Op. at 10 n.4, I do not consider Mother’s cursory manner of advocacy sufficient to save

for appellate review a weighty issue that she did not expressly assert in her motion to

remove nonsuit.

       Notwithstanding these waiver concerns, I strongly disagree that subsection

962(e)’s equity exception subsumes considerations of minority. Equitable tolling is “a

long-established feature of American jurisprudence derived from ‘the old chancery rule.’”

Lozano v. Montoya Alvarez, 572 U.S. 1, 10-11 (2014) (quoting Holmberg v. Armbrecht,

327 U.S. 392, 397 (1946)). “Generally, a litigant seeking equitable tolling bears the

burden of establishing two elements: (1) that he has been pursuing his rights diligently,

and (2) that some extraordinary circumstance stood in his way.” Pace v. DiGuglielmo,

544 U.S. 408, 418 (2005); see, e.g., Young v. United States, 535 U.S. 43, 53 (2002)

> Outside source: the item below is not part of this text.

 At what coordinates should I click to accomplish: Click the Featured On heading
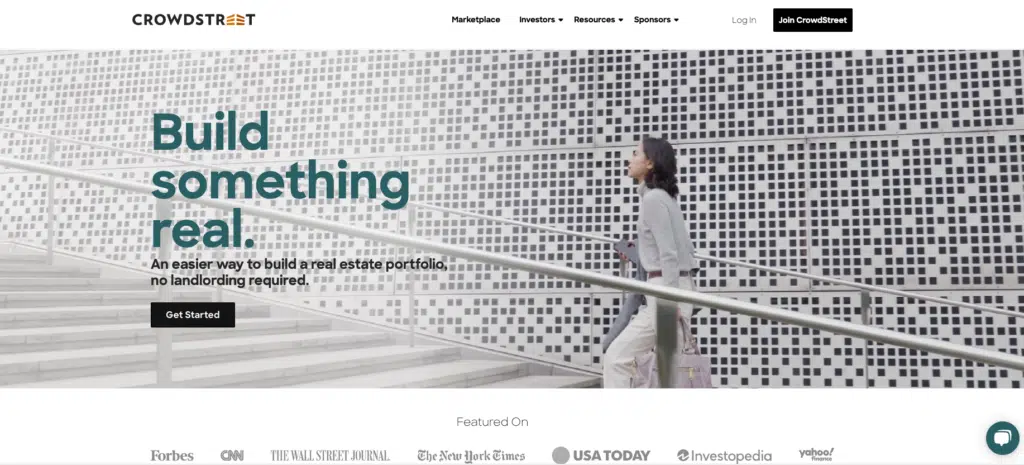[492, 422]
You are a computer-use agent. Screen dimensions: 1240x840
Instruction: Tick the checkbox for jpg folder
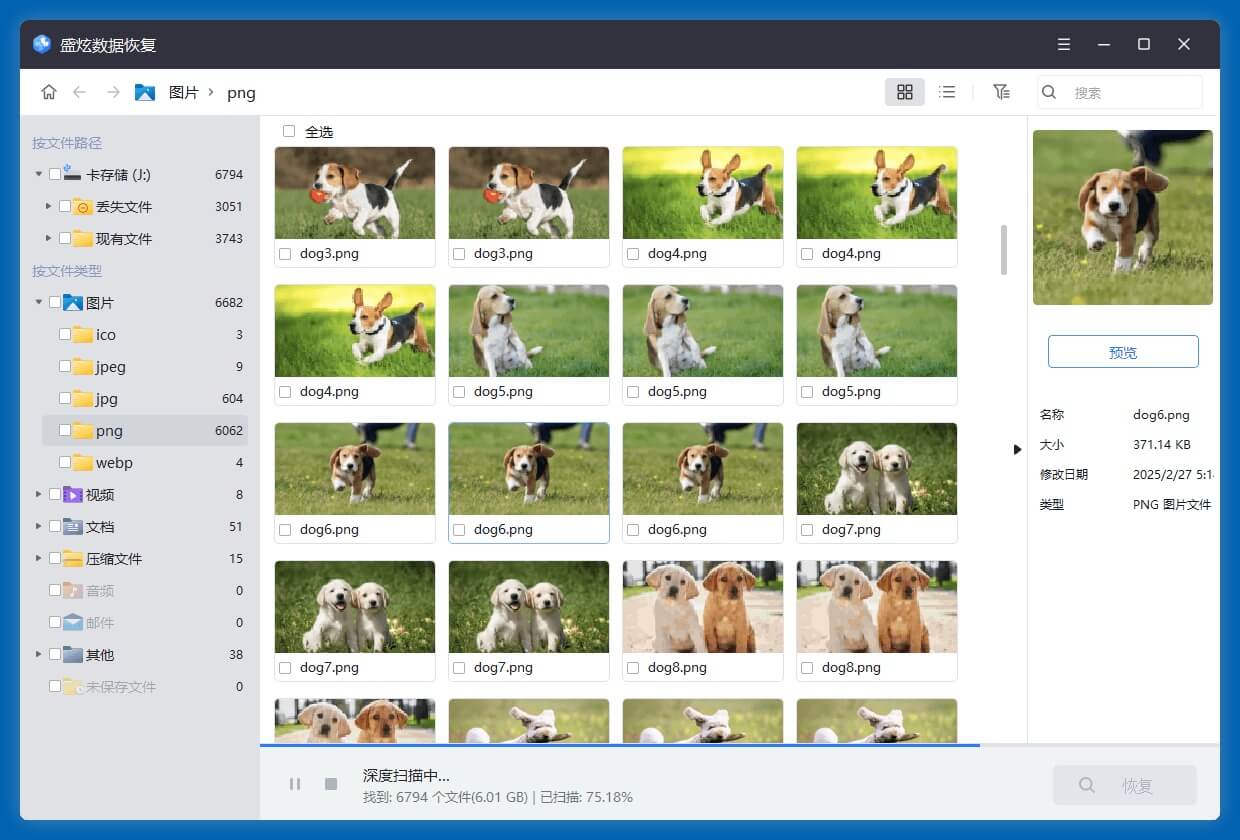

(“[T]olling is inappropriate when a claimant has voluntarily chosen not to protect his rights

within the limitations period.”); Baldwin Cty. Welcome Ctr. v. Brown, 466 U.S. 147, 151

(1984) (“One who fails to act diligently cannot invoke equitable principles to excuse that

lack of diligence.”); McQuiddy v. Ware, 87 U.S. (20 Wall.) 14, 19 (1873) (“Equity always

refuses to interfere where there has been gross laches in the prosecution of rights.”).

       In discussing the doctrine, the United States Supreme Court has cautioned that

such relief should be extended “sparingly.” Irwin v. Dep’t of Veterans Affairs, 498 U.S.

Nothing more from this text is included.